Just a couple of years ago, Simmers, 17, was surfing in Cocoa Beach, where she won the women’s pro title at the Beach ‘n Boards Fest. Shortly after, she qualified for the WSL tour at age 16, although she deferred her spot to Australian Molly Picklum, 20, whom she, ironically, defeated in Saturday’s opening heat, 15.17-12.17, with a huge 8.17 ride to rally for the victory.
Lisa Andersen, a four-time winner under the Association of Surfers Professionals banner, along with fellow Floridian Frieda Zamba (1984-86 and 1988), said she recalled the times she was hunting for a world title.
“I could feel the adrenaline and the rush what these surfers are going through,” she said as she watched the young phenoms battle.
After the win against Simmers, Marks generated even more energy against two-time world champion Tyler Wright, 29, of Australia, putting together scores of 9.07 and 8.33 with crowd-pleasing, massive backhand sprays to produce a 17.40-13.70 semifinal victory.
Marks was so flawless in that heat that her third-best score, a “throw-away” 7.43, was actually better than Wright’s best ride.

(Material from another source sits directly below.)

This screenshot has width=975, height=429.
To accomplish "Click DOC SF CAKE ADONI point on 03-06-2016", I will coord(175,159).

“I knew I had to bring it in that heat,” Marks said, respecting Wright’s powerful arsenal of maneuvers.
On the opening ride of the first heat of the best-of-three final, Moore uncharacteristically fell, opening the door for Marks to deliver three explosive sprays for an 8.67 first-wave score that was never matched.
In the clinching heat, Marks quickly answered Moore’s first ride (5.50) by connecting five strong, frothy turns for a 7.00 ride at the 15-minute mark. She wasn’t done yet, however.
Marks then delivered a powerful three-turn set of smooth, vertical snaps for a huge 7.60 score to grab a 14.60-12.43 lead, forcing Moore to get a 7.67 score with about 5 minutes to go. Her final chance, a two-turn combo, generated only a 6.60 score that clinched the title for the Florida native, who was born in Boca Raton before moving up the coast to Melbourne Beach.
It’s been an incredible six-month season for Marks, who also won two events earlier this year; finished second twice; pushed her career heat win percentage to better than 56%; and wrapped up the world championship under full-time coach Luke Egan, a former competitor on the men’s ASP circuit.
On the men’s side, Brazil’s Filipe Toledo defended his world title by sweeping past courageous Ethan Ewing, who injured his back just before the start of the Tahiti event last month.